++++ Excerpt provided ++++

Emanuela Orsini, Digital Content Specialist, UpLink

How can we teach 1 million kids to innovate themselves out of poverty?

Africa Teen Geeks has the answer. The South-African non-profit organisation is teaching kids in Africa to code, giving disadvantaged youth across the continent access to technology and computer science lessons. The organisation’s mission is to close the digital divide in South African schools by providing young people with STEM (Science, Technology, Engineering and Mathematics) education and broader life skills. Lindiwe Matlali, founder of Africa Teen Geeks, originally ran the organisation in her spare time to help teens with similar backgrounds to her own.

“So when you bring these kids, most of them have never touched a computer before and you see the excitement of just sitting in front of a computer and some of them not even knowing how to turn it on. And then after the first day they’ve written their first code, they can see their spirits jumping,” explains Matlali. “And we just see the passion in their eyes and how their world has just opened up. And that is what I love the most, because, from that moment on, you’ve created a spark and a new world that these kids were never exposed to.”

Today, the organisation is one of the largest computer science non-profits in Africa. The skills the kids learn through coding can teach them many other life skills, says Matlali.

“They learn critical thinking. They learn how to solve problems,” she says.

“Your first code is not going to work. The second one may not work. The third one, I mean, sometimes even your hundredth one, you know, depending on what you are doing. So teaching them how to persevere and how to have a positive relationship with failure.”

++++

◆ Work instructions: Continue the article about Africa Teen Geeks teaching kids to code, picking up after its final sentence.

++++ Data entries ++++

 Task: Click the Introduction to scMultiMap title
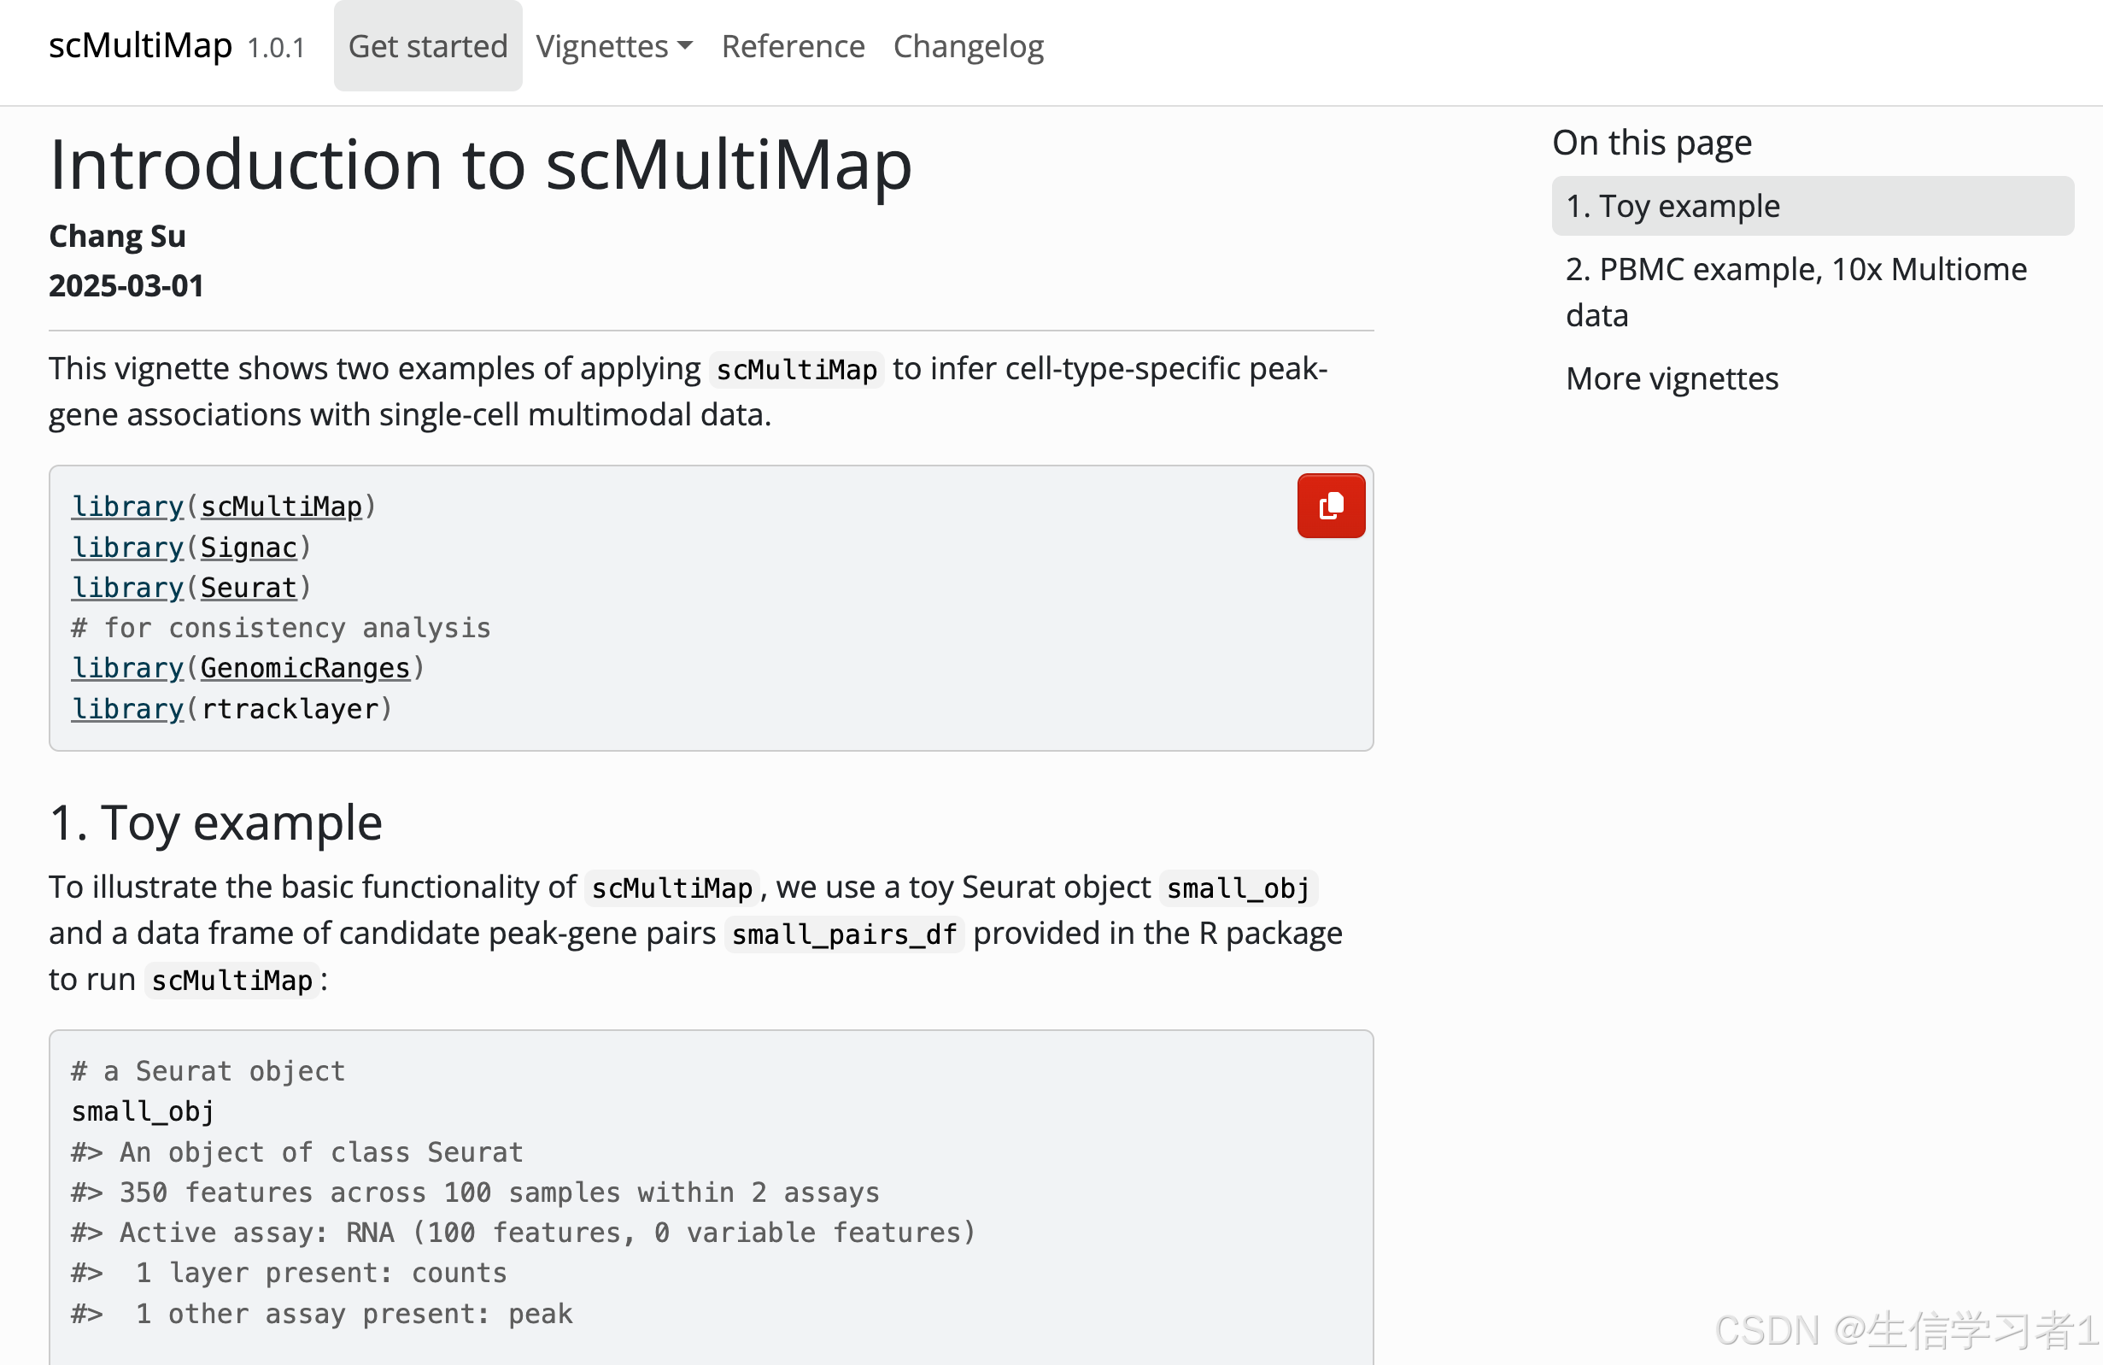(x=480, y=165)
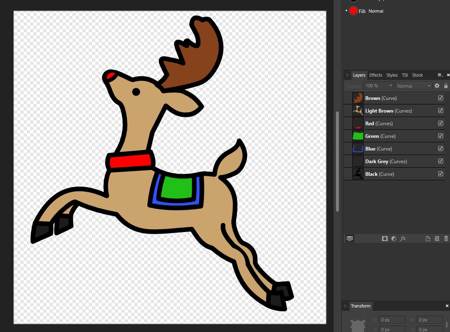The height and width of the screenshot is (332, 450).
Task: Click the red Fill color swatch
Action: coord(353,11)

++++

◆ Response:
By offering the combination of STEM and these other essential life skills, Africa Teen Geeks’ aim is to raise students’ aspirations and ambitions, as well as create a new generation of entrepreneurs. In 2019, nearly 60% of Africa’s population was under the age of 25. However, a big portion of this youth comes from disadvantaged communities and faces many challenges, from lack of access to education, to lack of mentors or coaching.

That’s why UpLink is partnering with Africa Teen Geeks to leverage African youth to become the continent’s greatest asset for accelerating growth through innovation. UpLink and Africa Teen Geeks will create a programme to equip students with STEM, innovation and other relevant skills to inspire them to develop creative ideas that can submit to UpLink Innovation Challenges. By amplifying the work of Africa Teen Geeks, UpLink hopes to build a movement of teen innovators and raise awareness of sustainability issues around the globe.

“We are hoping obviously to expand it to every country that doesn’t have it, the curriculum. And that’s also part of the work that we will be doing with UpLink to try and reach children from all over the world, not just African kids only, but children from all over the world who come from disadvantaged communities,” says Matlali.